Pelatih asal Jepang itu tetap menemukan sisi positif dalam cara timnya bertahan. Ia menyoroti kerja keras pemain ketika meredam serangan lawan sepanjang pertandingan.
“Para pemain bekerja sangat keras dalam pertahanan, terutama dalam bertahan. Mereka benar-benar bekerja keras untuk itu,” kata Taniguchi.
Hasil pertandingan memang menempatkan Putri Nusantara pada situasi yang menuntut respons cepat di Grup B Srikandi Merdeka Cup 2026. Tim masih memiliki kesempatan memperbaiki penampilan pada laga berikutnya melawan Singapura.
| Laga | Waktu | Tempat |
|---|---|---|
| Putri Nusantara vs Tailan | Sabtu (15/8), kalah 0-2 | Supersoccer Arena, Kudus |
| Putri Nusantara vs Singapura | Senin (17/8), 15.00 WIB | Supersoccer Arena, Kudus |
Menjaga Keyakinan untuk Laga Berikutnya
Menurut Taniguchi, wajah para pemain dan staf setelah laga menunjukkan bahwa keyakinan itu belum luntur. Ia menilai kondisi mental tersebut menjadi modal untuk menghadapi jadwal selanjutnya.
“Ketika saya melihat wajah mereka, mereka masih memiliki kepercayaan diri. Para staf dan semua pemain juga masih memiliki kepercayaan diri,” tutur Taniguchi.
Pertandingan kontra Singapura akan kembali digelar di Supersoccer Arena pada Senin (17/8) pukul 15.00 WIB. Laga ini memberi kesempatan bagi para pemain untuk menerapkan pelajaran dari duel pertama mereka di turnamen.
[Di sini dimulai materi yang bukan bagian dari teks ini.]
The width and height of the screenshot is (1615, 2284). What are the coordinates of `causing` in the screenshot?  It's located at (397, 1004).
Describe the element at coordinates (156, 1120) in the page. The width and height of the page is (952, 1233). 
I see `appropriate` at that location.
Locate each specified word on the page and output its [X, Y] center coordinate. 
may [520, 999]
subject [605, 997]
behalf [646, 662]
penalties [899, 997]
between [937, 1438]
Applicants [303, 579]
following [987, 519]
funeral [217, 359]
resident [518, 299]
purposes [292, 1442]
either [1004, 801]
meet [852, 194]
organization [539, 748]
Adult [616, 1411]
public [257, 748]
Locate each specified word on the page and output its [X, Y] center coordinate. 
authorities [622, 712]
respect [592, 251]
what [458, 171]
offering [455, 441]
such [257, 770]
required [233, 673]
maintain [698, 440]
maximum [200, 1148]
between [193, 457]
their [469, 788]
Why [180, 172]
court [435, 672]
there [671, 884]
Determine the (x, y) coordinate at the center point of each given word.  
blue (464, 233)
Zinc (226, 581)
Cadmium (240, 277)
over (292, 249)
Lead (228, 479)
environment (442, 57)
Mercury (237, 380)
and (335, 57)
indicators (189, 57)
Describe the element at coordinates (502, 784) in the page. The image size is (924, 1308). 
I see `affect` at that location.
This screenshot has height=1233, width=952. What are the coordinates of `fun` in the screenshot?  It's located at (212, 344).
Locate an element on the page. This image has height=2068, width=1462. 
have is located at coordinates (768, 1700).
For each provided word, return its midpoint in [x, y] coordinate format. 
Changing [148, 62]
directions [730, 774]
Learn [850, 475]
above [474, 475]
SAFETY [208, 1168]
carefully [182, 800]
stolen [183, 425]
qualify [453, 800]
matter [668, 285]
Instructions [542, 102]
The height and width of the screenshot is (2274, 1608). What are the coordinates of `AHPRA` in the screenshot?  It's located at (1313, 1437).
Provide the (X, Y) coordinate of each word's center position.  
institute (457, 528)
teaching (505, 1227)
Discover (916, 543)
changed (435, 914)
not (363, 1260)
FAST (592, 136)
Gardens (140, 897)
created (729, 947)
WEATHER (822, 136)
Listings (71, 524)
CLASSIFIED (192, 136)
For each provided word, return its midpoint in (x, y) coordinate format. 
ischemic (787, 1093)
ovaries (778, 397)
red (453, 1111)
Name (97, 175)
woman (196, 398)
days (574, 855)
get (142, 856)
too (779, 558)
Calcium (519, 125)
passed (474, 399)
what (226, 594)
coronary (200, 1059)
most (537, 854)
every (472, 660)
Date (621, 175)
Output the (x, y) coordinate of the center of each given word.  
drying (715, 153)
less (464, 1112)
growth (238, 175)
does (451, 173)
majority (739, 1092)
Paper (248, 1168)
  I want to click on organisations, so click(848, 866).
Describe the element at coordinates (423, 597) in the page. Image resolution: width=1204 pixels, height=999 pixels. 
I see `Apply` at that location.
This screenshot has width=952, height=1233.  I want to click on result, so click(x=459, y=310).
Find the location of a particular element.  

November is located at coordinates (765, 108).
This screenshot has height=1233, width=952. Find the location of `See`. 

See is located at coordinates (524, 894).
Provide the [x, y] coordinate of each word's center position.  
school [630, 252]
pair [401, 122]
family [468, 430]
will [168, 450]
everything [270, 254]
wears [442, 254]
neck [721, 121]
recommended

Media Indonesia melaporkan beberapa pemain mengalami cedera, sehingga tim pelatih perlu mencermati kondisi skuad. Faktor ketersediaan pemain akan berpengaruh dalam penyusunan pendekatan menghadapi Singapura.
Taniguchi belum membeberkan perubahan taktik yang akan dilakukan. Ia menyatakan perlu memikirkan kembali pengaturan pertandingan berdasarkan situasi terkini tim.
“Tentu saja saya harus duduk dan memikirkan bagaimana kami mengatur pertandingan berikutnya. Saya akan kembali lagi,” katanya.
Perbaikan Menyeluruh
Evaluasi Putri Nusantara tidak hanya diarahkan pada strategi permainan. Taniguchi menekankan perlunya peningkatan pada aspek fisik, mental, dan kesiapan seluruh tim.
“Semua harus kami tingkatkan. Semuanya akan kami perbaiki, lalu kami akan mencoba lagi pada pertandingan berikutnya,” ujar Taniguchi.
Melawan Singapura, Putri Nusantara membawa kebutuhan untuk bangkit sekaligus menambah jam terbang pemain. Pengalaman dari 90 menit menghadapi Tailan menjadi bekal penting dalam upaya membangun kesiapan tim di level internasional.